Supplied records
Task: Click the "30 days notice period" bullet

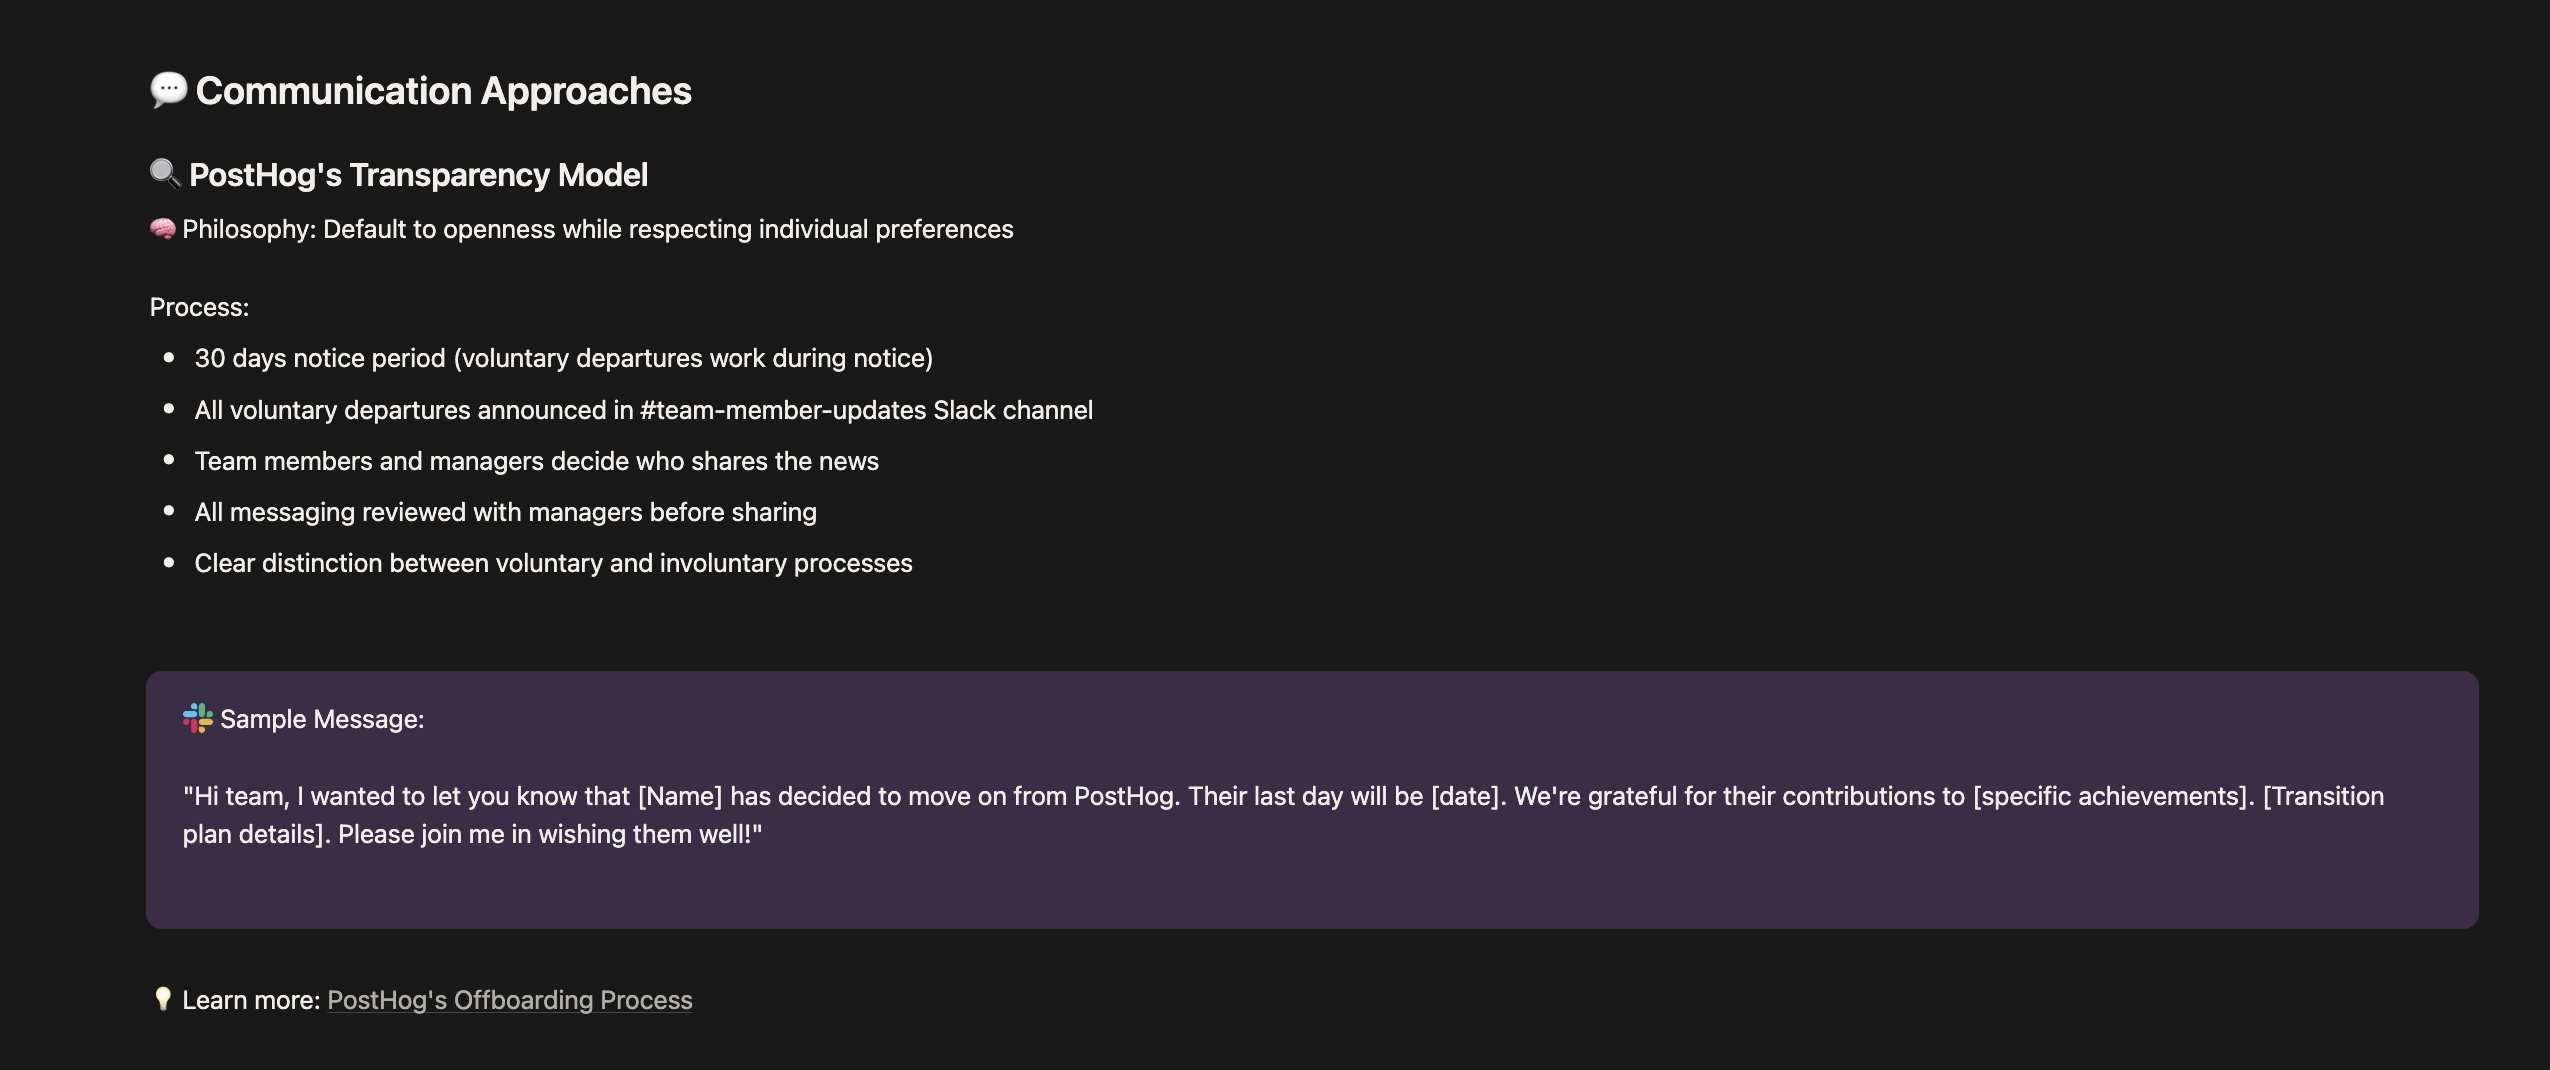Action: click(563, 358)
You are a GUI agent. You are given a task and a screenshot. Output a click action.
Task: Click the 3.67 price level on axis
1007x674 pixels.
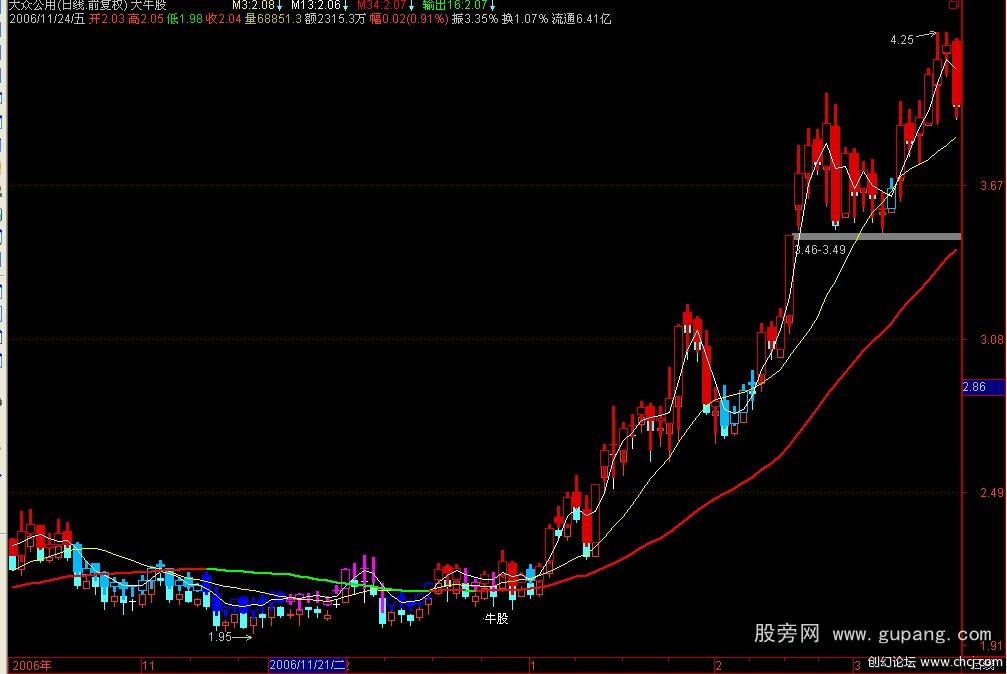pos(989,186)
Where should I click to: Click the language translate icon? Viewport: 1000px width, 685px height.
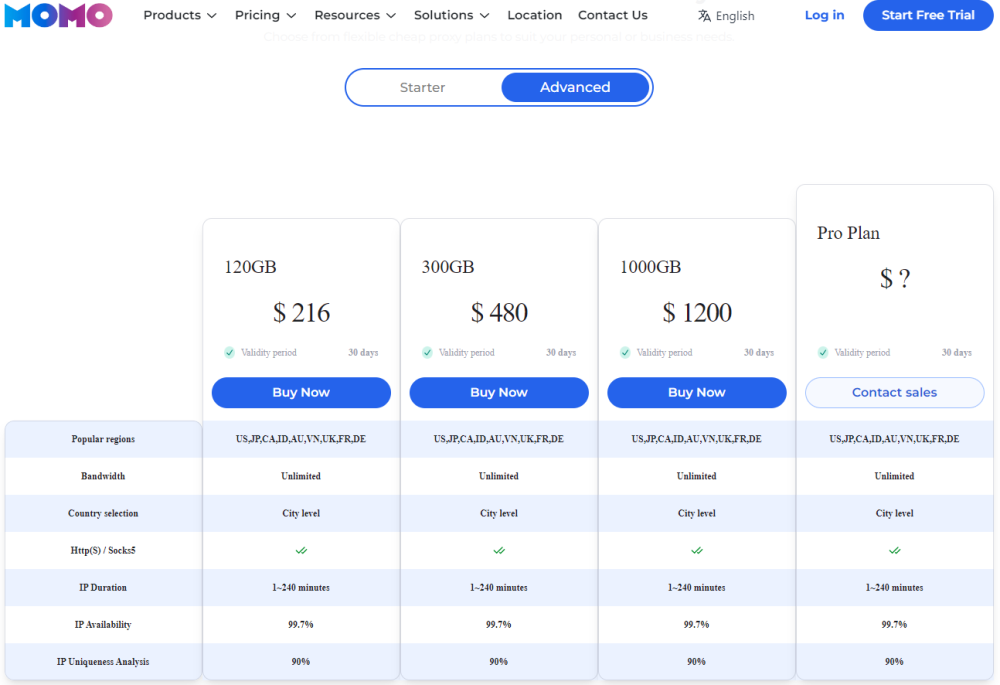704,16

Task brief
Copy out the entries above word for word, leaving out the pictures.

Answer to this task
Task: Click the "30 days notice period" bullet

Action: click(563, 358)
You are a GUI agent. You are given a task and a screenshot. Output a click action.
Task: Click the 3.67 price level on axis
1007x674 pixels.
pos(989,186)
Where should I click to: Click the language translate icon? Viewport: 1000px width, 685px height.
704,16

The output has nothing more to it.